Hoje, mesmo quando o Estado laico reconhece e assegura a diversidade de expressões religiosas, são frequentes os episódios de intolerância, preconceito, expurgo, linchamento. Rituais que, com a anuência de consideráveis segmentos da sociedade, começam a ganhar uma dimensão perigosa por serem naturalizados e defendidos como essenciais a uma “purificação” étnica, religiosa, moral capaz de recolocar a sociedade “nos trilhos da dignidade, da decência, dos bons costumes, nos livrando dos pervertidos, dos macumbeiros, dos hereges, das bruxas, bichas, migas, lésbicas, sapatões”.

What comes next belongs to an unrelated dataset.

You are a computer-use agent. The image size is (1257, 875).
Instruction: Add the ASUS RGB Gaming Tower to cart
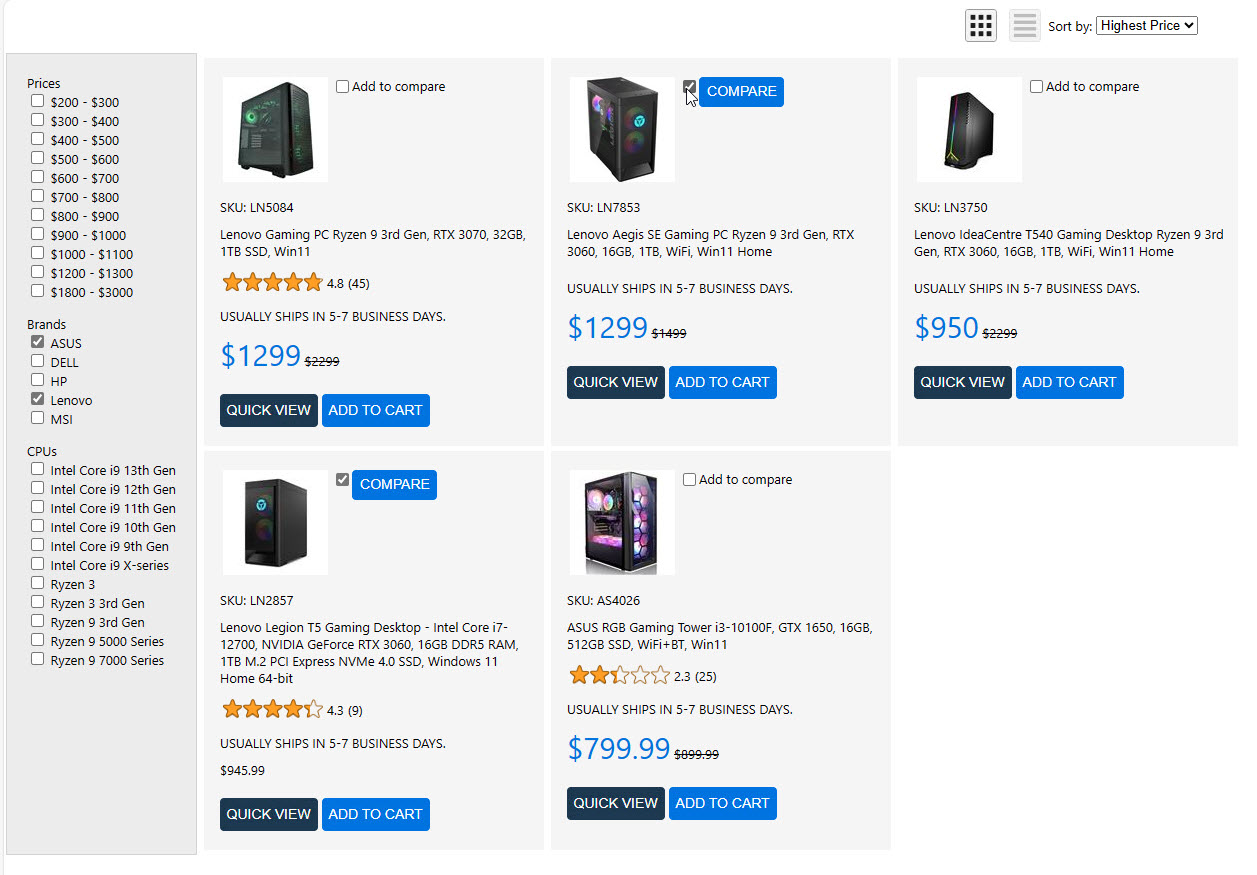click(x=722, y=803)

E essa intolerância leva a tragédias que podem ser dimensionadas, por exemplo, na vergonha do holocausto nazista. Para escapar de qualquer fundamentalismo que alimenta e cultiva a intolerância divido com Mahatma Gandhi a ideia que “a lei de ouro do comportamento é a tolerância mútua, já que nunca pensaremos todos da mesma maneira, já que nunca veremos senão uma parte da verdade e sob ângulos diversos”. Ou, como nos ensina o escritor francês Émile Zola, “no decorrer dos séculos, a História dos povos não passa de uma lição de mútua tolerância, e assim, o sonho último será envolvê-los todos numa ternura comum para os salvar o mais possível da dor comum. No nosso tempo detestar-se e ferir-se porque não se tem o crânio construído exatamente da mesma maneira, começa a tornar-se a mais monstruosa das loucuras”.